# My 2-week camping trip in Upstate Pennsylvania



## phillygirl

I am not an RVer, I am a "state park cabin camper." We have rented trailers in the past, but found that the cabins were nicer.

I have just finished a seven-part series on my recent vacation to upstate Pennsylvania. We started out in Parker Dam State Park in Clearfied County, drove up to Erie to see my daughter, and ended our trip with a week at World's End State Park in Sullivan County.

I broke them all down into 3-page installments, fearful people wouldn't read anything much longer. I hope you all click on my odyssey, which is filled with colorful descriptions of our adventures and my own brand of humor. It is also accompanied by some kickin' elk pictures and a sunset one guy thought was a painting! 

I also would love to meet more people here. Please let me know if you enjoy my trip reports!

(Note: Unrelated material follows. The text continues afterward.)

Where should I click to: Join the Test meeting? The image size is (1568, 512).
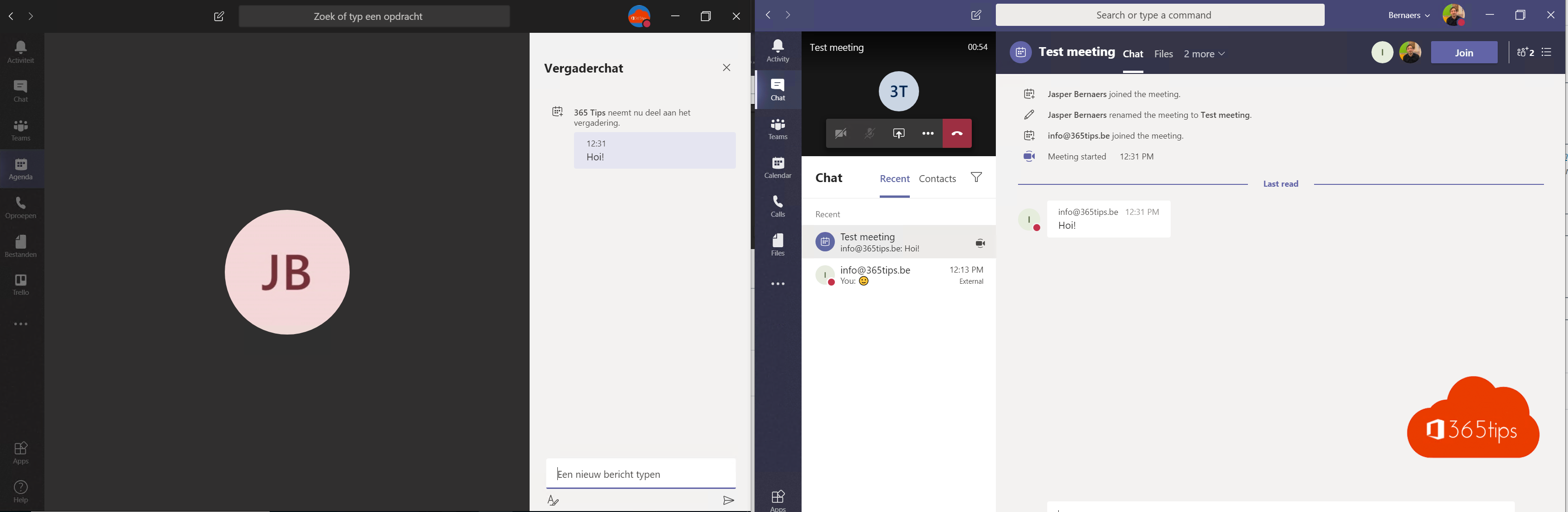1463,52
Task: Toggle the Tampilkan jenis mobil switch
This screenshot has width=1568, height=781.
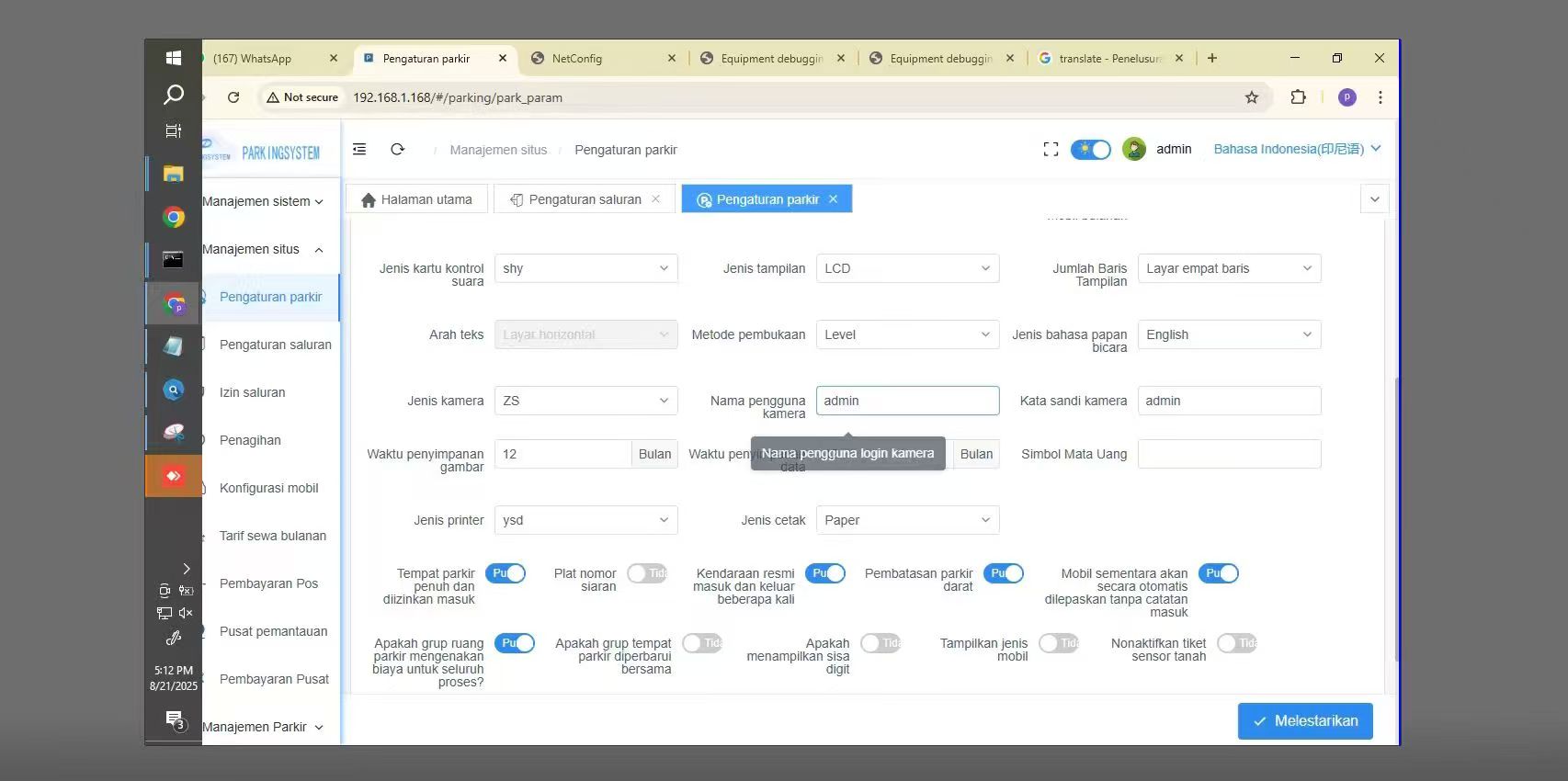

Thanks.

http://www.associatedcontent.com/article/1114439/chapter_one_of_an_...

http://www.associatedcontent.com/article/1123104/chapter_two_of_an_...

http://www.associatedcontent.com/article/1125191/chapter_three_of_a...

http://www.associatedcontent.com/article/1128865/chapter_four_of_an...

http://www.associatedcontent.com/article/1136960/chapter_five_of_an...

http://www.associatedcontent.com/article/1143972/chapter_six_of_an_...

http://www.associatedcontent.com/article/1145272/chapter_seven_conc...


----------



## kiteri

Wow... those are amazing pictures of the Elk! I am a Pennsylvanian and have never been to any of these places. I should be ashamed!!

I will definately try to take the kids next summer though!


----------



## glenn

I can remember going to different uncles hunting camps around St. Marys and Medix Run as a youngster with my father. I'll have to go back there to see how it's changed in the last 40 years.


----------



## phillygirl

From what I've seen, st. Mary's may be a bit more built up, but the Medix/Benezette area looks the same as 40 years ago!


----------